►

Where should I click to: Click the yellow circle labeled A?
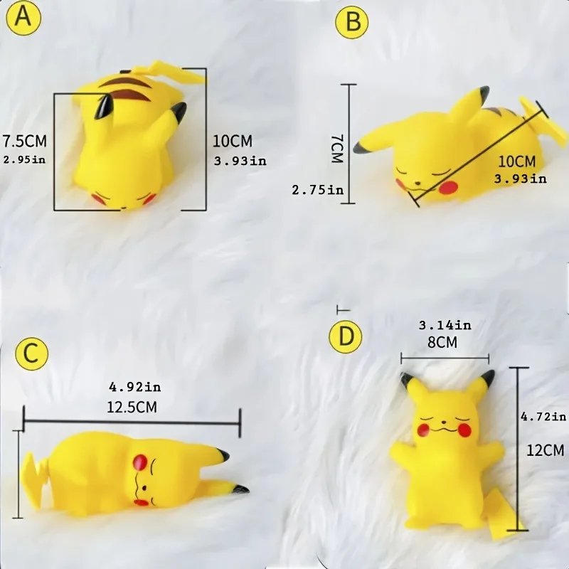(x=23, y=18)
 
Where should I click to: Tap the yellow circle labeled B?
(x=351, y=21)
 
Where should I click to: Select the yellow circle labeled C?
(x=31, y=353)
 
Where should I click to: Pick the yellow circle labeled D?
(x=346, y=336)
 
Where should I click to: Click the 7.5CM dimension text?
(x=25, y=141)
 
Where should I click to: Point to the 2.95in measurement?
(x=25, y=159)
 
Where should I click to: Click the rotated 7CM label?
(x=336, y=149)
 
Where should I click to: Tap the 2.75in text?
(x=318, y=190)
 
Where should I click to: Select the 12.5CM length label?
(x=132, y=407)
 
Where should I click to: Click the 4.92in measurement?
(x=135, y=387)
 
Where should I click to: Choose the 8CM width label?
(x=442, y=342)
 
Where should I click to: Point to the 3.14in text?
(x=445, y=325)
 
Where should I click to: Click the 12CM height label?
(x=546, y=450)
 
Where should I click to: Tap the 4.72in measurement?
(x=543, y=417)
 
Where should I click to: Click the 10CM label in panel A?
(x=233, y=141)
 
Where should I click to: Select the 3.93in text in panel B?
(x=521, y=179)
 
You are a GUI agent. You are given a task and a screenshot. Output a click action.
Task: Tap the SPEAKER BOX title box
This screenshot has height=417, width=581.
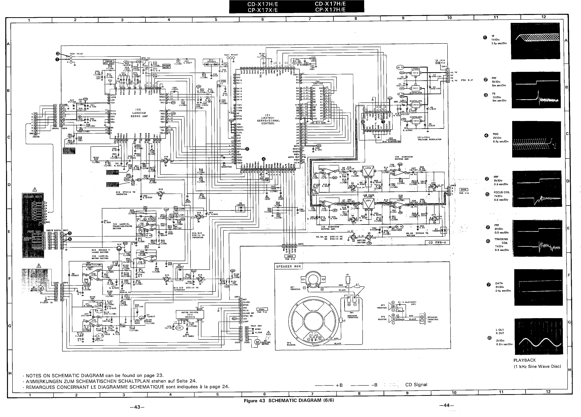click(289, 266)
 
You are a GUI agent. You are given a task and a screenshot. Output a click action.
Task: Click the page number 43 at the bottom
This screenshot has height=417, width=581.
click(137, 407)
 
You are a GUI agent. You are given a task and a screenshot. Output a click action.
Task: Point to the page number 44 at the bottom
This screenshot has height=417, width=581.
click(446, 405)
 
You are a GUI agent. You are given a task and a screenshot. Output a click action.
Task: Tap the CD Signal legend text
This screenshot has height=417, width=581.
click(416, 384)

◄
►

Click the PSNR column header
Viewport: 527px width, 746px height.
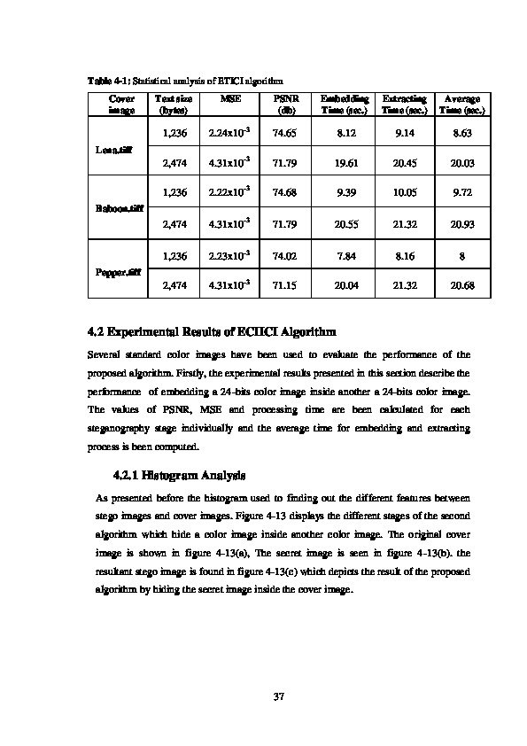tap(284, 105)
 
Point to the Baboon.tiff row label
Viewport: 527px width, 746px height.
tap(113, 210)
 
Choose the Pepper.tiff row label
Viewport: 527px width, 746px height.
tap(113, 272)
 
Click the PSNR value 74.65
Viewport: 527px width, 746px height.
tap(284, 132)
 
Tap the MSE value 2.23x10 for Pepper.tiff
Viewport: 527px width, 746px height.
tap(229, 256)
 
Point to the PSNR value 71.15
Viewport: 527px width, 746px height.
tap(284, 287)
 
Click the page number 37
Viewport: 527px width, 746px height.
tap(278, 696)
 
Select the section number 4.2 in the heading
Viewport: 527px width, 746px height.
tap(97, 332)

◄

→ PROBLEM REQUIREMENTS
Copy the lines from the one with "Where should I click to: Click the yellow" to the one with "(x=25, y=159)", including both, without any changes. Leave the pictures out of your copy.

→ THE COMPLETED TASK
Where should I click to: Click the yellow circle labeled A?
(x=23, y=18)
 
Where should I click to: Tap the yellow circle labeled B?
(x=351, y=21)
 
Where should I click to: Select the yellow circle labeled C?
(x=31, y=353)
 
Where should I click to: Pick the yellow circle labeled D?
(x=346, y=336)
 
Where should I click to: Click the 7.5CM dimension text?
(x=25, y=141)
 
Where should I click to: Point to the 2.95in measurement?
(x=25, y=159)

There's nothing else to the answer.